Abstract

Abstract The lithium (Li)‐metal anode offers a promising solution for high‐energy‐density lithium‐metal batteries (LMBs). However, the significant volume expansion of the Li metal during charging results in poor cycling stability as a result of the dendritic deposition and broken solid electrolyte interphase. Herein, a facile one‐step roll‐to‐roll fabrication of a zero‐volume‐expansion Li‐metal‐composite anode (zeroVE‐Li) is proposed to realize high‐energy‐density LMBs with outstanding electrochemical and mechanical stability. The zeroVE‐Li possesses a sandwich‐like trilayer structure, which consists of an upper electron‐insulating layer and a bottom lithiophilic layer that synergistically guides the Li deposition from the bottom up, and a middle porous layer that eliminates volume expansion.

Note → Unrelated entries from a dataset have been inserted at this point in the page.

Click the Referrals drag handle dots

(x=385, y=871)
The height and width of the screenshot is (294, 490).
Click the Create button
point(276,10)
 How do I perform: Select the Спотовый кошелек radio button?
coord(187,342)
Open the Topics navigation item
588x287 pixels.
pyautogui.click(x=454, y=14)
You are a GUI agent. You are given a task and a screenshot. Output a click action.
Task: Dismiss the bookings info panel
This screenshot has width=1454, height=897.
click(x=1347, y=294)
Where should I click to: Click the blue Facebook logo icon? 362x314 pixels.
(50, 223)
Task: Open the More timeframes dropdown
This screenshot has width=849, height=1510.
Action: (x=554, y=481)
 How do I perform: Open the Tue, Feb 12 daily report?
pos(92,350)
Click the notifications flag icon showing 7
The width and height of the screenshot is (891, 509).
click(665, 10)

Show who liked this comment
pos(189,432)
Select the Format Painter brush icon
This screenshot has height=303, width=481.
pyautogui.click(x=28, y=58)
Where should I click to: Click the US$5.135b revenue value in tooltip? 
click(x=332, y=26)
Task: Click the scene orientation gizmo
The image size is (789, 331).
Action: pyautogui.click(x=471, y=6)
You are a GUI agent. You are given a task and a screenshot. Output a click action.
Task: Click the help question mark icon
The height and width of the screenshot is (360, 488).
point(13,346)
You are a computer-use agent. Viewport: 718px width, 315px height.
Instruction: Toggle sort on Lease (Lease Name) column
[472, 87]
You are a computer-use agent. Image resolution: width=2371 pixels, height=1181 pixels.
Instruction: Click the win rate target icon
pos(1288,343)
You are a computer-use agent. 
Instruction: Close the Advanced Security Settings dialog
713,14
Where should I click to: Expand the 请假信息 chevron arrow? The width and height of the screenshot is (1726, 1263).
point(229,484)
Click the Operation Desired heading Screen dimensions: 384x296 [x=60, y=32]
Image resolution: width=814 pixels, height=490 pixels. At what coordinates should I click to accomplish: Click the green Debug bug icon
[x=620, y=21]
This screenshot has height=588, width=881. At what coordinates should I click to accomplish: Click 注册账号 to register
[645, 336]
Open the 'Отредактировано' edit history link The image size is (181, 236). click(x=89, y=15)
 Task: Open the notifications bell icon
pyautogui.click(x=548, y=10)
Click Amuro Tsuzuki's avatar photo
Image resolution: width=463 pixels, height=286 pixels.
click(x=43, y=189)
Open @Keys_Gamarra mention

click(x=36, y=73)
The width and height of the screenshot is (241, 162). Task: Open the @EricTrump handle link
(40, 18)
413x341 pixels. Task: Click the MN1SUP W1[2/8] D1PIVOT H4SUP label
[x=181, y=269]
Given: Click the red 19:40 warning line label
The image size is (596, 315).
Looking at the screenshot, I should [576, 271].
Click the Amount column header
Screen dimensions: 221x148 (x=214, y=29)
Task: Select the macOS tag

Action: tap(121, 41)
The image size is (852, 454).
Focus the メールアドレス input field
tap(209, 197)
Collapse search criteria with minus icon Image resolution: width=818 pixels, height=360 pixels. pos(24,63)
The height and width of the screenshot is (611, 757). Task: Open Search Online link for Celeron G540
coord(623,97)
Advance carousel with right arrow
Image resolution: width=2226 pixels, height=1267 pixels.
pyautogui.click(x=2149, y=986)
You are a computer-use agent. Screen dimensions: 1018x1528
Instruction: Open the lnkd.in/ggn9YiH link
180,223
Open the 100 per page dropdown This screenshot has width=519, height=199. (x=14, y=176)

This sandwich structure eliminates dendrite formation, prevents volume change during cycling, and provides outstanding flexibility to the Li‐metal anode even at a practical areal capacity over 3.0 mAh cm −2 . Pairing zeroVE‐Li with a commercial NMC 811 or LCO cathode, flexible LMBs that offer a record‐breaking figure of merit (FOM, 45.6), large whole‐cell energy density (375 Wh L −1 , based on the volume of the anode, separator, cathode, and package), high‐capacity retention (> 99.8% per cycle), and remarkable mechanical robustness under practical conditions are demonstrated.